People can become depressed if their bodies don’t match up to the current standards of beauty, or if their personality is not smart enough – whatever the current fashion is. So there can be a nervous feeling of inadequacy and insecurity which deprives us of a sense of trust in our innate worth as a human being.

So because of just this , its important that we sense and define ourselves as “being” apart from those currents, if only to get onto some firmer ground...what really helps is to be able to calm and collect the mind …How you attend creates the dwelling place of the mind.

Ajahn Sucitto, Kamma and the End of Kamma

Continually expecting

Our continual mistake is that we do not concentrate upon the present day, the actual hour, of our life; we live in the past or the future;

We are continually expecting the coming of some special hour when our life shall unfold itself in its full significance.

And we do not observe that life is flowing like water through our fingers, sifting like precious grains from a loosely fastened bag.

Alexander Elchaninov, 1881 – 1943, Russian Orthodox priest 

Grounded

A lovely image of the solid ground we strive for:

By effort and conscious awareness [Apramāda],

discipline and self-mastery,

a wise person makes for themselves

an island which no flood can overwhelm.

The Dhammapada, 2.25

All will be well

One of my favorite quotes from one of my favorite teachers: “Most things do not matter very much. The rest do not matter at all!” (Stylianos Ateshlis, aka Daskolos). I read it not cynically, but in the form of a statement not to worry so much over this and that. There is a bigger picture, and, I imagine it to be one in which all is well, and all will be well.

Right within each and every one of us the whole creation is thrumming freshly formed and alive. Enjoy that!

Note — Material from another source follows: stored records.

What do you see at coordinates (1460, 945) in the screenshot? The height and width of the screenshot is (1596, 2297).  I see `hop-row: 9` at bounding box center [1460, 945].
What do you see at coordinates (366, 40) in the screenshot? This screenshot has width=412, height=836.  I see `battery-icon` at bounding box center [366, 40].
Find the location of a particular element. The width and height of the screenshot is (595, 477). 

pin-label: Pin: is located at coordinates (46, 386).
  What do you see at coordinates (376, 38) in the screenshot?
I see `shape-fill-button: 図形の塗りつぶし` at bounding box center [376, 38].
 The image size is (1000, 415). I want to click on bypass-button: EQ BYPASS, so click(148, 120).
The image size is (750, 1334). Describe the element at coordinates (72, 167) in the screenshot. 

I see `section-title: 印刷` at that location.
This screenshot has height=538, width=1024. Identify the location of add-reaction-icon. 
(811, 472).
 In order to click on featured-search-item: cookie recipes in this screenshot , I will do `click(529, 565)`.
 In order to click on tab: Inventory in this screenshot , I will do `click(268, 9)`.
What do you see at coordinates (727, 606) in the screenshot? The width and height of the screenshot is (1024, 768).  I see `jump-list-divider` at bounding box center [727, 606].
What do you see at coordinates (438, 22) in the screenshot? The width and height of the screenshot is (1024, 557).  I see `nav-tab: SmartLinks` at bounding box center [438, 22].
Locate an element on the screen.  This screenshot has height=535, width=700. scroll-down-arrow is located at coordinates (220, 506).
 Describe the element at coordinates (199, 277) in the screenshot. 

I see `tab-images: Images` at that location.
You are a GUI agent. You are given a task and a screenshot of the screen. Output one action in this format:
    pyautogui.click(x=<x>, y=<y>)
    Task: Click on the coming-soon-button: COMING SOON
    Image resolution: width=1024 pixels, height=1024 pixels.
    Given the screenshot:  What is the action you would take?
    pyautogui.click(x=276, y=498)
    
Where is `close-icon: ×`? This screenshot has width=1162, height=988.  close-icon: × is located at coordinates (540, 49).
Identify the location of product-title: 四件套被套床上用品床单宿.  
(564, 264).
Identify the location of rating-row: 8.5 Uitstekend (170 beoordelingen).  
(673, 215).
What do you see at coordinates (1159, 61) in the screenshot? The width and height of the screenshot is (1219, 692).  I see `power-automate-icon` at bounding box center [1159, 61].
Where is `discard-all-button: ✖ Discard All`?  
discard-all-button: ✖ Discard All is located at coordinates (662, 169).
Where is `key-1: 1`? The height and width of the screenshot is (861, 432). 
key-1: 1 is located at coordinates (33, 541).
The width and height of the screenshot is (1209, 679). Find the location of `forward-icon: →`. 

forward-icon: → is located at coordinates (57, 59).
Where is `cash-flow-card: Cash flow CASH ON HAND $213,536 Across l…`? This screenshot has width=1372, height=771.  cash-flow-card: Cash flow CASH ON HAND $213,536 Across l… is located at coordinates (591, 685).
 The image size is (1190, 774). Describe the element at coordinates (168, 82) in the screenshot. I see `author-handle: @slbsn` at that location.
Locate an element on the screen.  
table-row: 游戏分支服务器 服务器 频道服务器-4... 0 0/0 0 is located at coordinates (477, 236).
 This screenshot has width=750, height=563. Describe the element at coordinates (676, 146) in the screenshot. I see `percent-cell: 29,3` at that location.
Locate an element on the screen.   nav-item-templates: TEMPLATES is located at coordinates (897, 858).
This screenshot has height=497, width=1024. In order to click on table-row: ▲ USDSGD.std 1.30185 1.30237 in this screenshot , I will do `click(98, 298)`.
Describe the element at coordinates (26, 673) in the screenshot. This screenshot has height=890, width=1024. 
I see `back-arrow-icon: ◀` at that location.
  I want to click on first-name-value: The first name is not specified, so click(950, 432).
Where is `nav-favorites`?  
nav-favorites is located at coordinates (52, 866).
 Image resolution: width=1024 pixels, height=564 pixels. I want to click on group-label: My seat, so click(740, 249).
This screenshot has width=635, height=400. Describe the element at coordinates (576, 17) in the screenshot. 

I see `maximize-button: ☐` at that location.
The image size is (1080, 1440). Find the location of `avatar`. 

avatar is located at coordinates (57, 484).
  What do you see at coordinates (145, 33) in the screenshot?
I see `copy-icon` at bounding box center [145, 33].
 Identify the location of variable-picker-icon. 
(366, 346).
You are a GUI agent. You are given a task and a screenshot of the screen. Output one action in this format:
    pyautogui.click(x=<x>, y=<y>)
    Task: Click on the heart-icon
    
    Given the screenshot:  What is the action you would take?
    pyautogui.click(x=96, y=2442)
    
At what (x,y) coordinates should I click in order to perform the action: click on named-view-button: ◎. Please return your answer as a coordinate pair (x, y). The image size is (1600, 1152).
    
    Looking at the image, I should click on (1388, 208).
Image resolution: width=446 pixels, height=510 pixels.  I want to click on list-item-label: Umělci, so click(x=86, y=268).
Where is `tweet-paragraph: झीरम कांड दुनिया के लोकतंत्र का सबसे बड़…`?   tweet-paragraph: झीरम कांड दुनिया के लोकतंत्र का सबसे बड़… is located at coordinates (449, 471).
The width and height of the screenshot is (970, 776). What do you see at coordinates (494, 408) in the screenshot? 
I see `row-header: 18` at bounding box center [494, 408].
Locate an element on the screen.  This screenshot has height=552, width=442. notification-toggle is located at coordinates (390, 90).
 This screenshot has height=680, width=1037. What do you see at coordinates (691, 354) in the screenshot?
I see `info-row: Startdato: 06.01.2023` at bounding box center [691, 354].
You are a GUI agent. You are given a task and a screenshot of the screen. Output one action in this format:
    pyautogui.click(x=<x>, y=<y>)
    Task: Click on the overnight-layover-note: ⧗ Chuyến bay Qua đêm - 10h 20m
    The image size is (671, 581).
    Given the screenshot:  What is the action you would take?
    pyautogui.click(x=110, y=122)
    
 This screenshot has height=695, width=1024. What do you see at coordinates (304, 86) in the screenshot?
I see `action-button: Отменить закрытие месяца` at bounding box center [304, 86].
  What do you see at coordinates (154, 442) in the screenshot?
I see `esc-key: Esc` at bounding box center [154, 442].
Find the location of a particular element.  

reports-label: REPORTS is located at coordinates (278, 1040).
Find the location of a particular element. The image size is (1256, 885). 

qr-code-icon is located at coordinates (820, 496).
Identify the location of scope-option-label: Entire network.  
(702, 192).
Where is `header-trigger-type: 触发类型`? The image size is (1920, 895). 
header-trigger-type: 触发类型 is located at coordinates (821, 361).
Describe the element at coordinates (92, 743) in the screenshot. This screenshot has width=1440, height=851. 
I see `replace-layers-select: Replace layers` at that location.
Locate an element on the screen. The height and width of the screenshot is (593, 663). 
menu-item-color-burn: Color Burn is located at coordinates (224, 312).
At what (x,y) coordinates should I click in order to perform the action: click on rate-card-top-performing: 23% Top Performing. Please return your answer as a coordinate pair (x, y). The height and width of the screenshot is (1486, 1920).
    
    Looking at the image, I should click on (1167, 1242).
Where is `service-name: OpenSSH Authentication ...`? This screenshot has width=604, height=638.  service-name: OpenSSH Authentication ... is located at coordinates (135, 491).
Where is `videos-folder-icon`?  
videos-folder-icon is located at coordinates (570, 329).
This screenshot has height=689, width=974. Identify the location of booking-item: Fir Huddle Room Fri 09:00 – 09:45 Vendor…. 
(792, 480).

Gil Hedley, founder of the Somanautics Workshop approach to the body. [from the Alive on All Channels blog]

How naïve.

A wooden spoon for stirring jam,
Dripping sweet tar, while in the pan
Plum magma’s bubbles blather.
For someone who can’t grasp the whole
There’s salvation in the remembered detail.
What, back then, did I know about that?
The real, hard as a diamond,
Was to happen in the indefinable
Future, and everything seemed
Only a sign of what was to come. How naïve.
Now I know inattention is an unforgivable sin
And each particle of time has an ultimate dimension.

Janisz Szuber, 1947 – 2020, Polish Poet, About a Boy Stirring Jam

Sunday Quote: Not seeing clearly

In its deepest sense, suffering is intimately linked to a misapprehension of the nature of reality.